- [Dataset entries]:
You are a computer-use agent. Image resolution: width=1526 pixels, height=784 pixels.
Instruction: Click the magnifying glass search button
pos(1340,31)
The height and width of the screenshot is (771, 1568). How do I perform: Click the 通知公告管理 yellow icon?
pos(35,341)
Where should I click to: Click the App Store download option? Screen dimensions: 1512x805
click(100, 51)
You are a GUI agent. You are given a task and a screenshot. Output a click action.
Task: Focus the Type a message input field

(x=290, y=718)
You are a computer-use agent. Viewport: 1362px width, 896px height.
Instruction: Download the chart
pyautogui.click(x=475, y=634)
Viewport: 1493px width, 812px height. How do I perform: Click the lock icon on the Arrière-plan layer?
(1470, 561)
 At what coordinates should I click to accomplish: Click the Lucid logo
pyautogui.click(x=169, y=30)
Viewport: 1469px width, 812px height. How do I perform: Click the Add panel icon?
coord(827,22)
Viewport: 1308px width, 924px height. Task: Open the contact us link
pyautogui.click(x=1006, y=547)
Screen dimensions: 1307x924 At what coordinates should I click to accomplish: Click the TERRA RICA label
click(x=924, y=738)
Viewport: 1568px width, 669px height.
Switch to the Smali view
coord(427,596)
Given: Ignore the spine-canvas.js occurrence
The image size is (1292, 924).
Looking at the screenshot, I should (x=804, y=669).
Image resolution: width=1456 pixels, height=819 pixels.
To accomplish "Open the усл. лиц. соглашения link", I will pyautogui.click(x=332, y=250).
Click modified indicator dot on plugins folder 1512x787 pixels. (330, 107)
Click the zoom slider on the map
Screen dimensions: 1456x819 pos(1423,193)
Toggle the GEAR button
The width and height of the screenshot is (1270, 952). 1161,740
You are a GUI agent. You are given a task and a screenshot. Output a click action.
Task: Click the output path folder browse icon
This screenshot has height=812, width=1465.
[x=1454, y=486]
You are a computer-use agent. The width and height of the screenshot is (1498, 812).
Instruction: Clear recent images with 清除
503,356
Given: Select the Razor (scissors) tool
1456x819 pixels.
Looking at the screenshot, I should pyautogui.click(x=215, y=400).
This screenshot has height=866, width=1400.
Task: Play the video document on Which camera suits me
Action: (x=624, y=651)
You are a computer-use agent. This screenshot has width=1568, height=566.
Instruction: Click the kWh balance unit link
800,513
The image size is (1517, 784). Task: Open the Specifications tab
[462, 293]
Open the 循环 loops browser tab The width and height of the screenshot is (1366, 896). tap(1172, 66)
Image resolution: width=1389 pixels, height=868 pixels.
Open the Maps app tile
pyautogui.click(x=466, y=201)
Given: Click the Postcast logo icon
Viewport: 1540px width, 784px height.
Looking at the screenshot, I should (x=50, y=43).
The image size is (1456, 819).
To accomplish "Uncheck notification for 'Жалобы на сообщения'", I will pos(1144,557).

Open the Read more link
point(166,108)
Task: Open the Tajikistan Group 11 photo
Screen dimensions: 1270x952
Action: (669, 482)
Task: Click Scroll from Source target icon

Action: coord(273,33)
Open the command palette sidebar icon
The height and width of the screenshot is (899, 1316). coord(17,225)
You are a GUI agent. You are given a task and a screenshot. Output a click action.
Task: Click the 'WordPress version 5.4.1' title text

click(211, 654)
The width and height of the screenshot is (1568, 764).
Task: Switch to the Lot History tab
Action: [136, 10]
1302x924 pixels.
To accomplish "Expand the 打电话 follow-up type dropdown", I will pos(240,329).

- [Action item]: Provide an exact transcription of every entry above.

- [Task solution]:
You are a computer-use agent. Image resolution: width=1526 pixels, height=784 pixels.
Instruction: Click the magnifying glass search button
pos(1340,31)
The height and width of the screenshot is (771, 1568). How do I perform: Click the 通知公告管理 yellow icon?
pos(35,341)
Where should I click to: Click the App Store download option? Screen dimensions: 1512x805
click(100, 51)
You are a GUI agent. You are given a task and a screenshot. Output a click action.
Task: Focus the Type a message input field

(x=290, y=718)
You are a computer-use agent. Viewport: 1362px width, 896px height.
Instruction: Download the chart
pyautogui.click(x=475, y=634)
Viewport: 1493px width, 812px height. How do I perform: Click the lock icon on the Arrière-plan layer?
(1470, 561)
 At what coordinates should I click to accomplish: Click the Lucid logo
pyautogui.click(x=169, y=30)
Viewport: 1469px width, 812px height. How do I perform: Click the Add panel icon?
coord(827,22)
Viewport: 1308px width, 924px height. Task: Open the contact us link
pyautogui.click(x=1006, y=547)
Screen dimensions: 1307x924 At what coordinates should I click to accomplish: Click the TERRA RICA label
click(x=924, y=738)
Viewport: 1568px width, 669px height.
Switch to the Smali view
coord(427,596)
Given: Ignore the spine-canvas.js occurrence
The image size is (1292, 924).
Looking at the screenshot, I should (x=804, y=669).
Image resolution: width=1456 pixels, height=819 pixels.
To accomplish "Open the усл. лиц. соглашения link", I will pyautogui.click(x=332, y=250).
Click modified indicator dot on plugins folder 1512x787 pixels. (330, 107)
Click the zoom slider on the map
Screen dimensions: 1456x819 pos(1423,193)
Toggle the GEAR button
The width and height of the screenshot is (1270, 952). 1161,740
You are a GUI agent. You are given a task and a screenshot. Output a click action.
Task: Click the output path folder browse icon
This screenshot has height=812, width=1465.
[x=1454, y=486]
You are a computer-use agent. The width and height of the screenshot is (1498, 812).
Instruction: Clear recent images with 清除
503,356
Given: Select the Razor (scissors) tool
1456x819 pixels.
Looking at the screenshot, I should pyautogui.click(x=215, y=400).
This screenshot has height=866, width=1400.
Task: Play the video document on Which camera suits me
Action: (x=624, y=651)
You are a computer-use agent. This screenshot has width=1568, height=566.
Instruction: Click the kWh balance unit link
800,513
The image size is (1517, 784). Task: Open the Specifications tab
[462, 293]
Open the 循环 loops browser tab The width and height of the screenshot is (1366, 896). tap(1172, 66)
Image resolution: width=1389 pixels, height=868 pixels.
Open the Maps app tile
pyautogui.click(x=466, y=201)
Given: Click the Postcast logo icon
Viewport: 1540px width, 784px height.
Looking at the screenshot, I should (x=50, y=43).
The image size is (1456, 819).
To accomplish "Uncheck notification for 'Жалобы на сообщения'", I will pos(1144,557).

Open the Read more link
point(166,108)
Task: Open the Tajikistan Group 11 photo
Screen dimensions: 1270x952
Action: (669, 482)
Task: Click Scroll from Source target icon

Action: coord(273,33)
Open the command palette sidebar icon
The height and width of the screenshot is (899, 1316). coord(17,225)
You are a GUI agent. You are given a task and a screenshot. Output a click action.
Task: Click the 'WordPress version 5.4.1' title text

click(211, 654)
The width and height of the screenshot is (1568, 764).
Task: Switch to the Lot History tab
Action: [136, 10]
1302x924 pixels.
To accomplish "Expand the 打电话 follow-up type dropdown", I will pos(240,329).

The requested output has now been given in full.